Mit der neusten SteamVR Beta kommt eine Funktion, zur automatischen Anpassung der Auflösung, um vorhandene GPUs möglichst gut auszunutzen. Laut Valve geschieht dies bei einer großen Anzahl von Nutzern nicht und diese erhalten in Zukunft automatisch eine bessere Bildqualität.

Valve spricht von zwei grundsätzlichen Problemen, die mit der neuen Funktion zur automatischen Auflösungsanpassung gelöst werden sollen: zu viel oder zu wenig Leistung.

Integrierter Benchmark bestimmt Supersampling

Sofern die aktuelle Beta genutzt wird (und die Funktion nicht manuell abgeschaltet wurde), lässt SteamVR bei jedem Start für wenige Sekunden einen Benchmark im Hintergrund laufen und nutzt das Ergebnis um die Leistungsfähigkeit der verwendeten Grafikkarte zu beurteilen. Der Prozessor spielt dabei anscheinend laut Valve keine Rolle. Anhand dieses Ergebnisses wird dann die für alle über SteamVR laufenden Anwendungen verwendete Auflösung festgelegt.

All das funktioniert ohne direktes Zutun des Nutzers. Was bleibt, ist ein merkliches Ergebnis, wenn die genutzte Grafikkarte deutlich zu stark oder zu schwach für das angeschlossene Headset ist. In einer Kombination aus einer aktuellen HTC Vive und einer GTX 1080 Ti schlägt das System zum Beispiel vor, die Auflösung auf 236 Prozent zu setzen, die Auflösung pro Auge beträgt dann 2.323 × 2.581 Pixel. Sofern der Nutzer einen solchen Eingriff nicht ohnehin schon manuell vorgenommen hat, führt das zu einem merklich schärferen Bild und insbesondere Schrift wird besser lesbar.

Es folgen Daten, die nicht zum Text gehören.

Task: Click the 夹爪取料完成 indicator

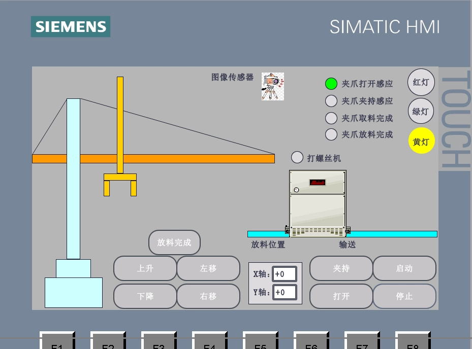Action: tap(331, 118)
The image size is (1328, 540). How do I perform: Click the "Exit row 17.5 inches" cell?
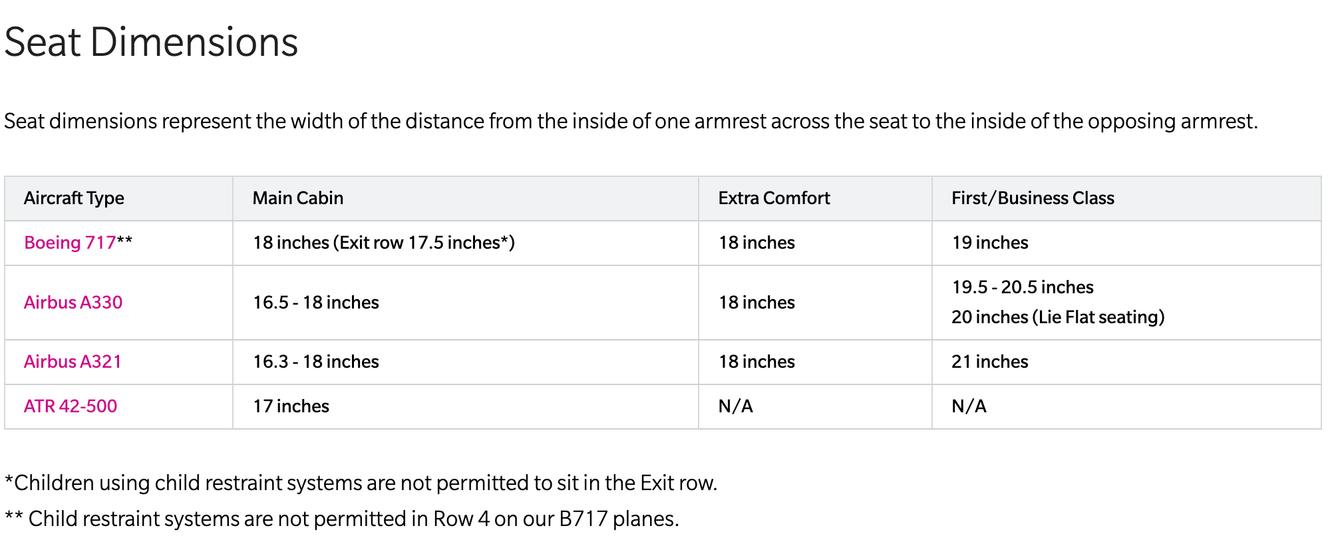coord(383,243)
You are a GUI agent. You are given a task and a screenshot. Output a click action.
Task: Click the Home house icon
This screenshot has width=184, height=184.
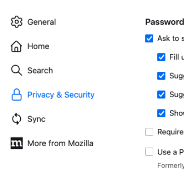pyautogui.click(x=16, y=46)
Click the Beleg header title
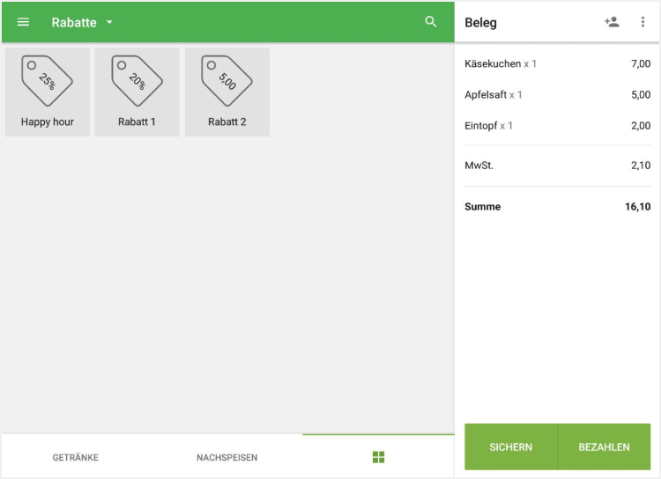This screenshot has width=661, height=479. [480, 23]
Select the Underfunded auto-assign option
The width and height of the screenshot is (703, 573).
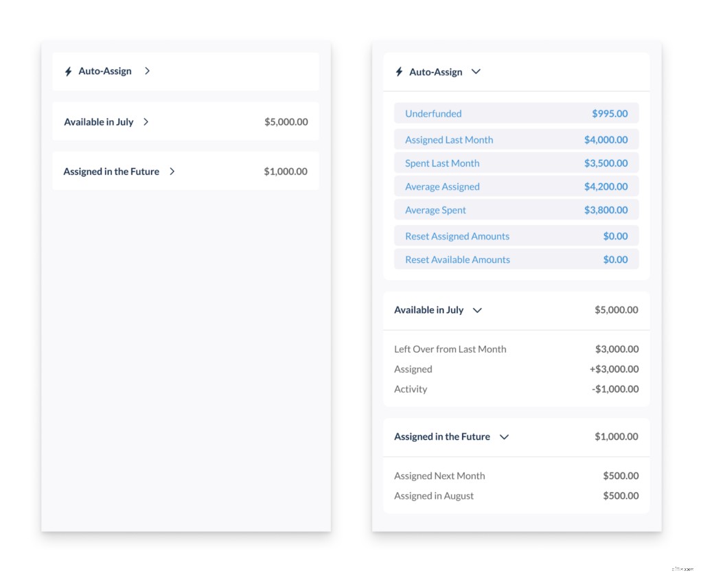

Niedrigere Auflösung für Zukunftssicherheit

Ganz anders sieht es hingegen aus, wenn aktuelle, gerade für VR ausreichende, Grafikkarten mit kommenden Headsets gepaart werden. Eine Mittelklassen-Grafikkarte wie die Nvidia GTX 1060 oder Radeon RX 580 liefert einen Skalierungsfaktor von 100 Prozent und rechnet damit aktuell immer mit 1.512 × 1.680 Pixeln. Das ist genau die Auflösung, die die erste Generation von Oculus Rift und HTC Vive bietet, aber weniger als zum Beispiel für die höher aufgelöste HTC Vive Pro nötig wären. In diesem Fall ist zwar der Nutzen der höheren physischen Auflösung reduziert, aber die Kompatibilität bleibt erhalten, ohne dass von Seiten der Entwickler Anpassungen vorgenommen werden müssen. Wer also jetzt eine Grafikkarte nutzt, die „VR Ready“ ist, wird auch mit einem neuen Headset noch ein flüssiges Spielerlebnis erhalten.

Kritik von Nutzern

Soweit zumindest die Theorie. Auf Reddit und Steam gibt es Kritik von Nutzern, die bis jetzt für jedes Spiel eine eigene Supersampling-Einstellung verwendet haben. Denn mit der neuen Funktion wird Supersampling nicht für jeden Titel einzeln berechnet, sondern pauschal auf alle Spiele angewendet. In Anbetracht der Tatsache, dass es inzwischen auf PC und Konsole Spiele gibt, die die Auflösung dynamisch an das Spielgeschehen anpassen, um eine bestimmte Bildwiederholungsrate aufrechtzuerhalten, ist Valves Lösung eher rudimentär. Dies fällt insbesondere störend auf, da die manuelle Einstellung von unter 100 Prozent bis zu 500 Prozent möglich ist und durchaus auf ein und derselben Grafikkarte sinnvoll eingesetzt werden kann, während Steams automatische Einstellung offenbar auf einen Bereich von 100 Prozent bis ungefähr 240 Prozent beschränkt ist. Wer also einen Mix aus sehr unterschiedlich fordernden Titeln spielt, sollte auch weiterhin selbst Hand anlegen.